Apply this skill to every coding session. It's not a task-specific tool — it's a permanent behavior modifier for AI coding assistants.

Especially critical when:

  • Working on production codebases (>1000 lines)
  • Making changes that touch multiple files or components
  • The AI assistant starts "suggesting improvements" you didn't ask for
  • You notice the AI making assumptions about your intent

The 4 Foundational Rules (Karpathy)

Rule 1: Think Before Coding

Problem: AI acts on assumptions, not understanding.

Before writing any code:

  1. If the requirement is ambiguous → ask, don't guess
  2. If there are multiple valid approaches → list them with tradeoffs
  3. If the request seems wrong → push back with reasoning
  4. If you're uncertain about scope → confirm before touching files

❌ Bad: "I'll refactor this module while fixing the bug" ✅ Good: "The bug is in line 42. I see the surrounding code could be cleaner, but you only asked me to fix the bug. Should I also refactor?"

Rule 2: Simplicity First

Problem: AI defaults to over-abstraction.

  • 10 lines > 100 lines for the same result
  • No feature creep — only build what was asked
  • No premature abstraction — don't add interfaces "just in case"
  • Litmus test: would a senior engineer say "this is too complex"? → rewrite

❌ Bad: Adding a factory pattern, three interfaces, and a config layer for a simple utility function ✅ Good: One function, clear name, no unnecessary indirection

Rule 3: Surgical Changes

Problem: AI makes "drive-by" edits to code it wasn't asked to touch.

  • Fix the bug, only the bug
  • Don't reformat adjacent code
  • Don't update comments you weren't asked about
  • Don't change variable names in unrelated functions
  • Every changed line must trace back to the user's specific request

❌ Bad: "While fixing the auth bug, I also cleaned up the logging format and renamed some variables" ✅ Good: 3 lines changed, all in the auth function, all directly related to the bug

Rule 4: Goal-Driven Execution

Problem: Vague instructions lead to vague results.

Instead of telling the AI how to do something, give it a success criterion:

❌ "Fix the login bug" ✅ "Write a test that reproduces the login timeout on slow networks, then make it pass"

❌ "Improve the API" ✅ "Response time for /api/users must be under 200ms for 1000 concurrent requests"

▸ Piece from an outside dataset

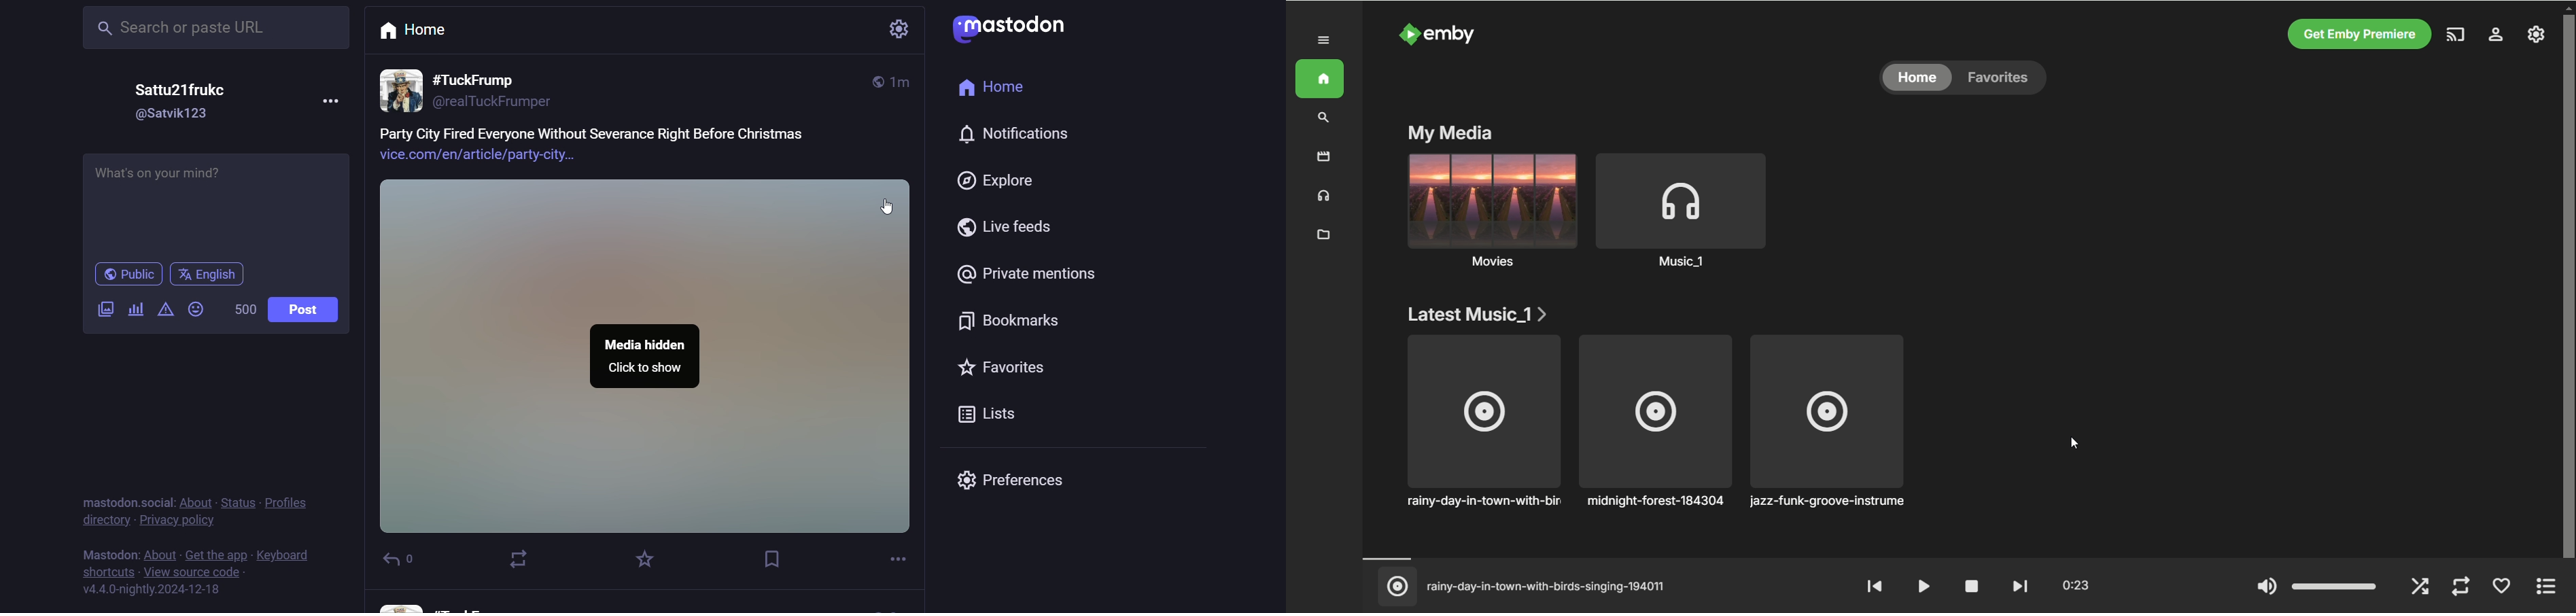 The image size is (2576, 616). Describe the element at coordinates (1004, 181) in the screenshot. I see `Explore` at that location.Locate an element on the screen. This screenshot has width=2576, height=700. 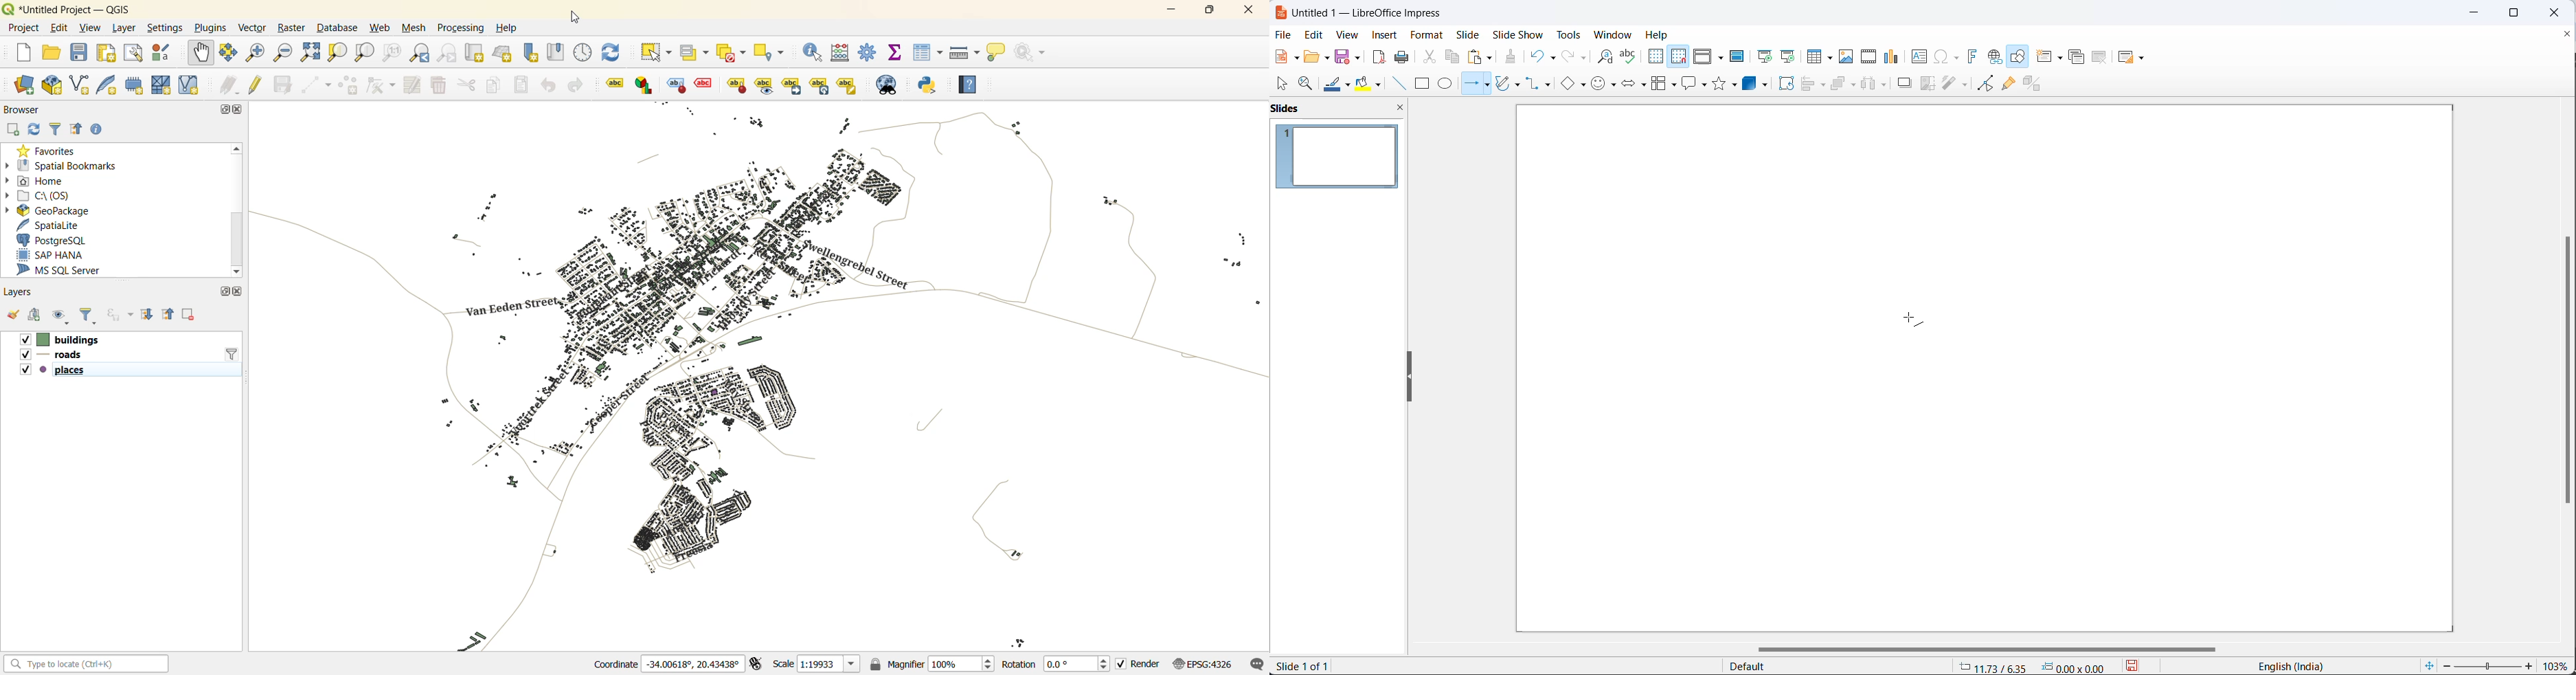
cut is located at coordinates (1429, 56).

The AI iterates better toward measurable goals than fuzzy directions.

💡 Why This Way: LLMs are natural iterators. Given a clear target, they'll loop (generate → test → adjust) until they hit it. Given a vague goal, they'll generate once, declare victory, and move on.

Battle-Tested Additions (Beyond Karpathy)

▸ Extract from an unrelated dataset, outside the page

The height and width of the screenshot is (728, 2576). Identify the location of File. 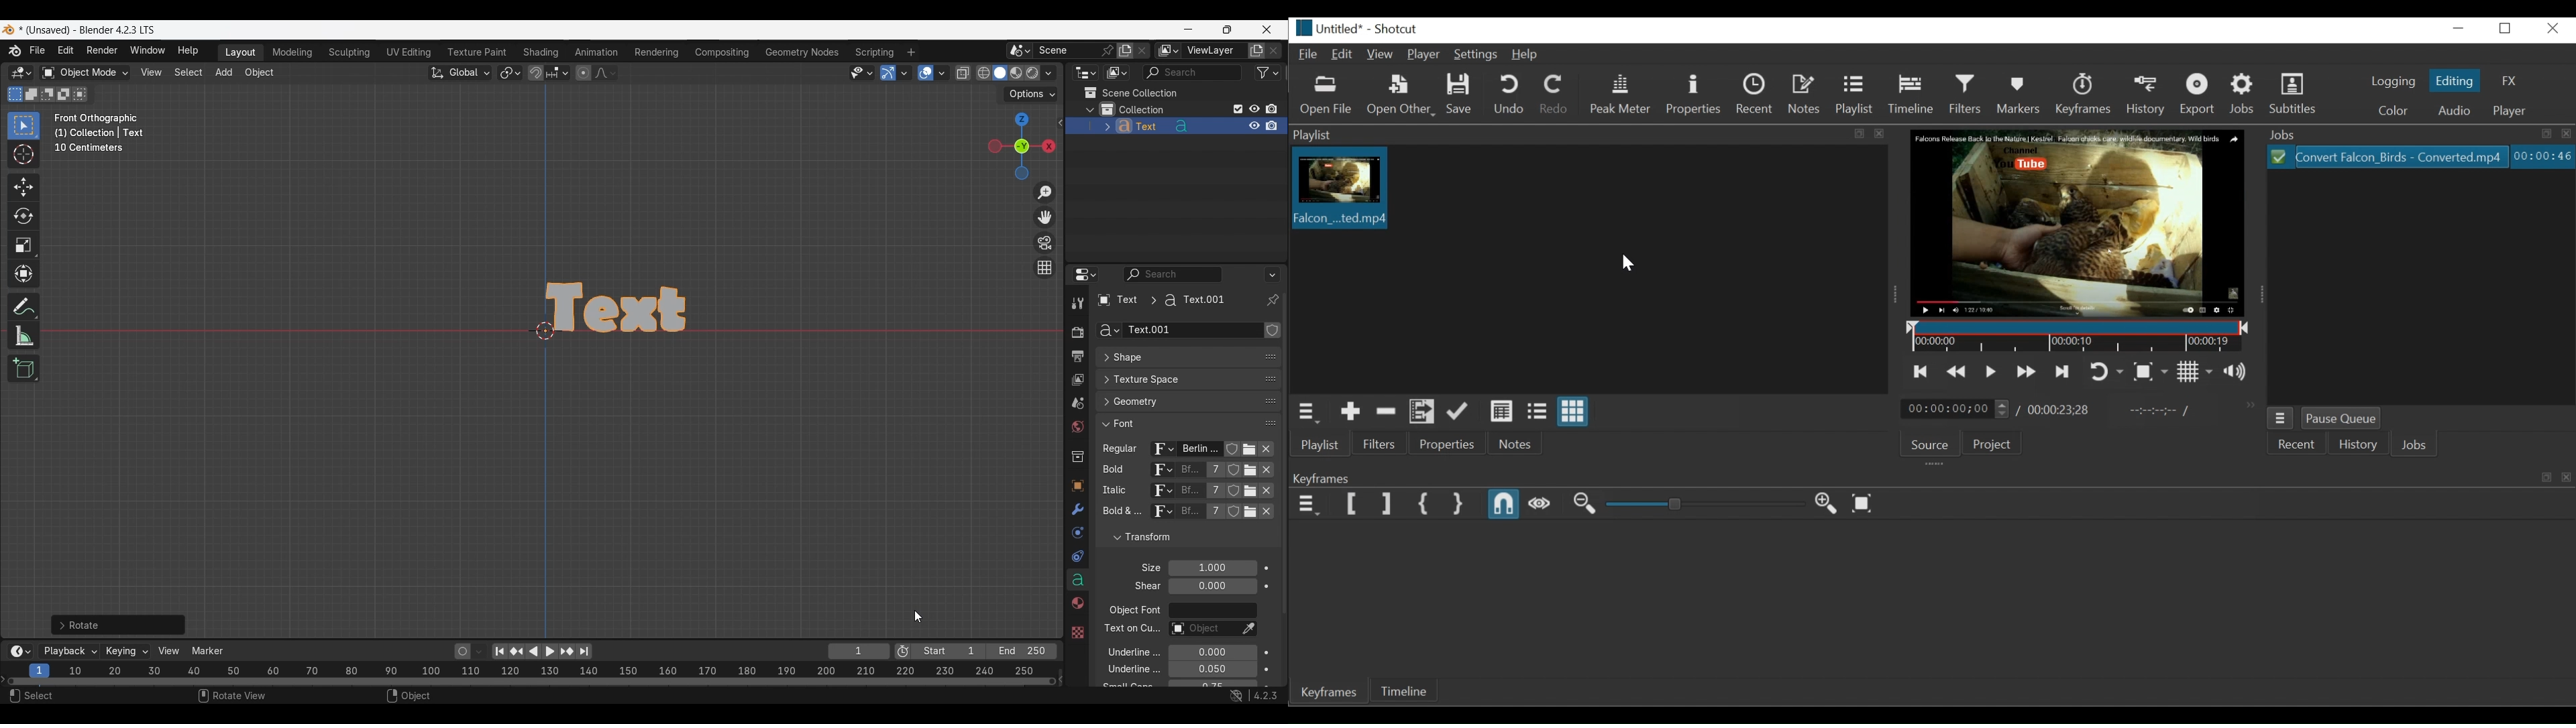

A1: Three-Layer Consistency Check

After any change, verify alignment across layers:

Layer 1 — Naming: env vars, DB columns, API paths, config keys must match across all files Layer 2 — Business: design docs ↔ code ↔ UI ↔ API responses must tell the same story Layer 3 — Database: migrations ordered correctly, FK references valid, types match TS interfaces

Run the relevant layer after each change. Run all three on major releases.

A2: Anti-Rationalization

Never trust the AI's "I think this looks correct."

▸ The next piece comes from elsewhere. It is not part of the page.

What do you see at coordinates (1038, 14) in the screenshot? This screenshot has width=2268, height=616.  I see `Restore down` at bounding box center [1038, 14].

  • "I read the code" ≠ verified → run it
  • "It should work" ≠ confirmed → test it
  • "I wrote it, so it's right" = rationalization → verify independently

A3: Verification Loop

For every change type, define a verification action:

ChangedVerify by
Code/scriptExecute it
ConfigRestart + confirm effect
Generated fileCheck content (wc -l, grep, diff)
API callCheck return value
UI changeVisual diff before/after

A4: Pre-Change Snapshot

Before modifying any file:

  1. Record current state (grep key content, or screenshot)
  2. Make the change
  3. Diff to confirm only intended parts changed
  4. If unintended changes found → revert and redo surgically

A5: Context Hygiene

AI context windows are finite. Polluted context → degraded output.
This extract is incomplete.